» Objectives
(1) In the cricket run rate post, rewrite the part that begins at "I've been working" and stops after "their 50 overs.", putting "50 overs" wherever "fifty overs" appears.
(2) According to the cricket run rate post, which column of the table is the net run rate column?
--- START OF Text block ---
# Microsoft Office Application Help - Excel Help forum > Excel General >  >  Excel 2007 : Formula for Net Run Rate for Cricket

## nibinenator

Hey...
            I've been working on a new table for the Cricket World Cup.. I have almost completed with it but the problem lies in the net run rate column (Column S). I have no idea what formula to use in Net run rate as there are many criteria to be looked upon.

General Formula of Net Run Rate (Say for Team A) = (Runs Scored by Team A / Overs conceded by Team A)-(Runs Scored by Team B /Overs conceded by Team B)


SCENARIOS

1. Side that bats first wins

    * Team A bat first and set a target of 287-6 off their full quota of fifty overs. Team B fail in their run chase, early losses causing them to struggle to 243-8 in their 50 overs.
    * Team A's runrate is \frac{287}{50} = 5.74
    * Team B's runrate is \frac{243}{50} = 4.86
    * Team A's NRR for this game is 5.74 − 4.86 = 0.88 Assuming this was the first game of the season, their NRR for the league table would be +0.88.
    * Team B's NRR for this game is 4.86 − 5.74 = −0.88. If this was the first game of the season, their NRR for the league table would be −0.88.

2. Side that bats second wins

    * Team A bat first and set a target of 265-8 off their full quota of fifty overs. Team B successfully chase, getting their winning runs with a four with sixteen balls (2.4 of the 50 overs) remaining, leaving them on 267-5.
    * Team A's runrate is \frac{265}{50} = 5.30
    * Team B faced 47.2 overs, so their runrate is \frac{267}{47.33} \approx 5.64
    * Assuming that Team A and Team B had previously played as in the game in scenario one, the new net run rate for team A would be \frac{287+265}{50+ 50}-\frac{243+267}{50+47.33} = \frac{552}{100}-\frac{510}{97.33} \approx 0.28

3. Side that bats first is bowled out. Side batting second wins.
--- END OF Text block ---
--- START OF Provided data ---
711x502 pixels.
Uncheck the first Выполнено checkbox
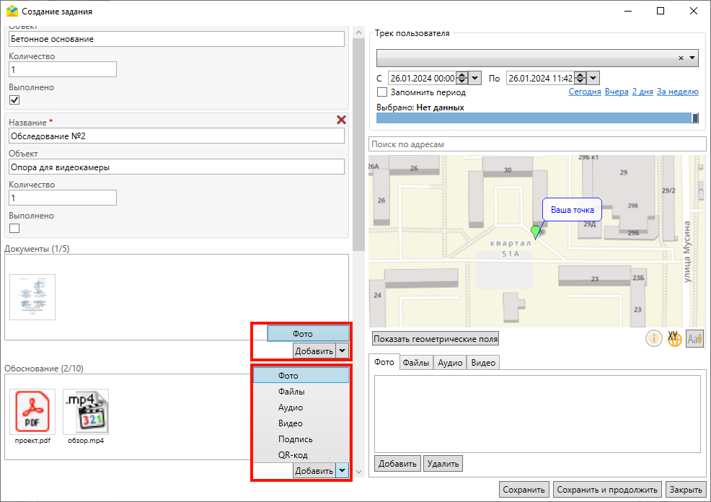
--- END OF Provided data ---
» Answers for this exercise
(1)
I've been working on a new table for the Cricket World Cup.. I have almost completed with it but the problem lies in the net run rate column (Column S). I have no idea what formula to use in Net run rate as there are many criteria to be looked upon.

General Formula of Net Run Rate (Say for Team A) = (Runs Scored by Team A / Overs conceded by Team A)-(Runs Scored by Team B /Overs conceded by Team B)


SCENARIOS

1. Side that bats first wins

    * Team A bat first and set a target of 287-6 off their full quota of 50 overs. Team B fail in their run chase, early losses causing them to struggle to 243-8 in their 50 overs.

(2) Column S